The problem, however, is that in the future more than 40 million people will demand access to the lakes.

The IJC issued a report in 2000 that found only one per cent of the waters of the Great Lakes were renewed each year by snow melt and rain. It concluded that the removal of water from the basin reduces the resilience of the system and its capacity to cope with unpredictable stresses, such as climate change.

Last December, Ontario, Québec, Illinois, Indiana, Michigan, Minnesota, New York, Ohio, Pennsylvania and Wisconsin signed the Great Lakes-St. Lawrence River Basin Sustainable Water Resources Agreement in Milwaukee, Wisconsin.

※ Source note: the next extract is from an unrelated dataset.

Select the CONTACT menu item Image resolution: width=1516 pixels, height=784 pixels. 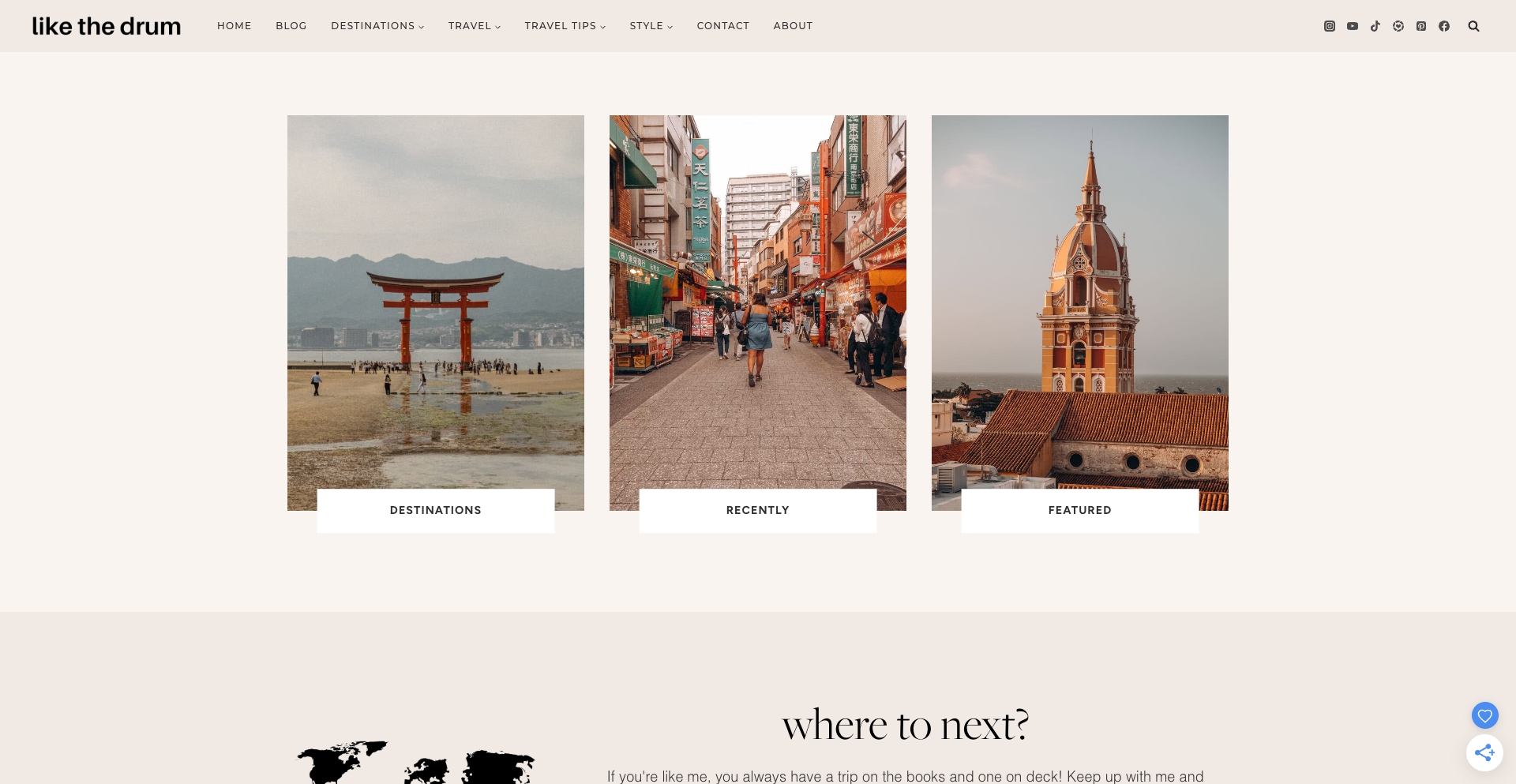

"For the first time it establishes a common environment standard across the basin and puts in place a virtual prohibition against diversions from the Great Lakes," says Kevin Wilson of the Ontario Ministry of Natural Resources. "It puts in place a requirement to build conservation programs that would be implemented at the state and provincial level."

Not everyone is happy with the agreement.

"I am very critical on the annex agreement on a number of fronts," says Susan Howatt, national water campaigner at the Council of Canadians in Ottawa. "I find the governance of it very weak. The federal government should have been the lead negotiating agency but instead it was left to the provinces and the IJC was not empowered as the dispute resolution mechanism," she adds.

"Another exception [to the agreement]

is a gift to the bottled water industry. If water comes out of the Great Lakes and is put in a container under 20 litres it is not regulated as a diversion -- which means it does not trigger any of the regulations or conservation provisions and it is not accounted for," Ms. Howatt says.

The agreement still has to be passed in all the provincial and state legislatures and well as by both federal governments before it becomes law. This could take years.

Prime Minister Paul Martin has pledged $1 billion over 10 years to clean up major waterways if he is re-elected. Mr. Gray, a former Liberal politician with 40 years experience, declined to comment.

"It is not our mandate," he says.

In the meantime, Mr. Gray soldiers on in his office on the 22nd floor of an office building overlooking Parliament Hill. There are reports sitting on his desk that demand his attention. He has no plans to retire any time soon.